Moreover, enabling linkage will help governments to develop efficient and
adequate policies through a better identification of risk groups. Recent technical
developments, connecting different sources at subject level via encrypted
communication, are very promising, as they allow for the safe reutilisation of
existing databases. As these new technologies were not foreseen at the time the
Directive was written, the Work Group urges the European Commission to assess
whether the existing legal framework can accommodate the current technical
situation.
Most importantly, however, there needs to be guidance on
the interpretation of the Directive, i.e. the (im)possibilities for public
health monitoring following from the Directive need to made clear. Obviously
there is the possibility to obtain explicit informed consent from the data
subjects. However, in a public health context this is very costly and infeasible.

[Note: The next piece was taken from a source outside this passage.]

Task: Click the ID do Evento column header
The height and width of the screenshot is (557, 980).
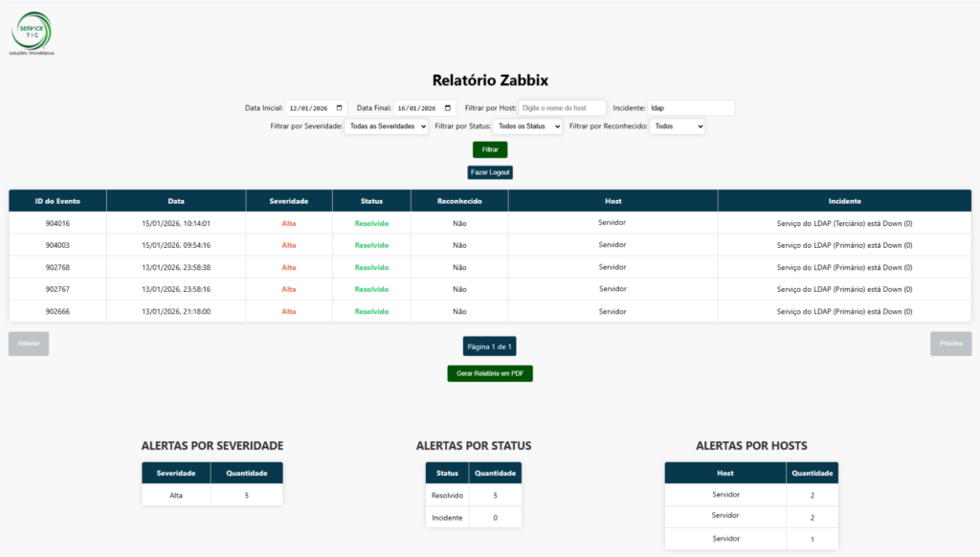Action: [x=57, y=201]
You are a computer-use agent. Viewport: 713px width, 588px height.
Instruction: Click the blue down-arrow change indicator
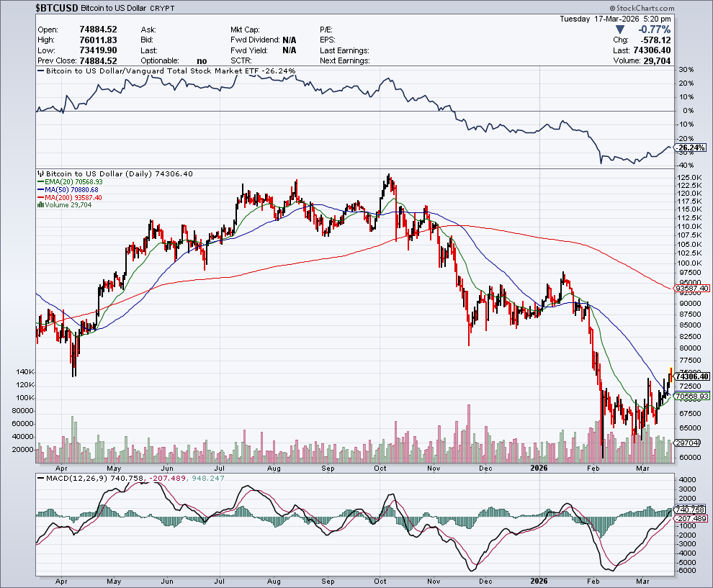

It has indeed been shown that opt-in systems seriously complicate the operation
of registries relying on clinician notification or access to medical records .
More important from an evidence base-point of view, such an approach will,
through selection bias, seriously jeopardise the validity of data which are
supposed to be at population level .
Paragraph 3 of Article 8 might provide a legal basis for
data processing for public health monitoring without explicit consent from all
data subjects. However, the Article 29 Working Party, an independent EU
Advisory Body on Data Protection and Privacy, believes that ‘preventive
medicine, medical diagnosis, the provision of care or treatment or the
management of health-care services’ only refers to individual patient care.
Thus, only paragraph 4 can be used as the basis for public health monitoring .
If this interpretation were to be officially adopted, the Directive in itself
could never result in a harmonized public health field, as it will be up to the
Member States to decide whether and how they want to allow for data processing
for public health purposes. Given this consequence, the Work Group does not
favour such an interpretation of paragraph 3. Moreover, they feel that the
interpretation of the Article 29 Working Party is illogical, as the analyses of
population based data are a necessity for the development of adequate
prevention and management of health care services at individual level..
In any case, clearness is needed and hence the European
Commission is strongly encouraged, in consultation with Member States and other
relevant stakeholders, to come to a recommendation on the interpretation of the
paragraphs of Article 8 of the Directive relevant for public health monitoring.
After all, the Commission is bound by The Treaty (Articles 3p and 152) to
contribute to the attainment of a high level of health protection, to improve
health, to prevent disease, and to obviate sources of danger to health. Without
proper public health monitoring systems at national, and subsequently at
European level, these goals will never be reached.